Your instructions:
Transcribe exactly the line in which "You are a computer-use agent. 920x575 pixels." occurs, plus every line that comes after it up to the end of the entries.

--------------------------------------------------

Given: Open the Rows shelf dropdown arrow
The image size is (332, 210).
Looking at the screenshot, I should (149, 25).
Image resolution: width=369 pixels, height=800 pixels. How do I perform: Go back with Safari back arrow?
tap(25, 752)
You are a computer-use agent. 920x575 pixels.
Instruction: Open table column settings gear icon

--------------------------------------------------

Answer to the problem:
You are a computer-use agent. 920x575 pixels.
Instruction: Open table column settings gear icon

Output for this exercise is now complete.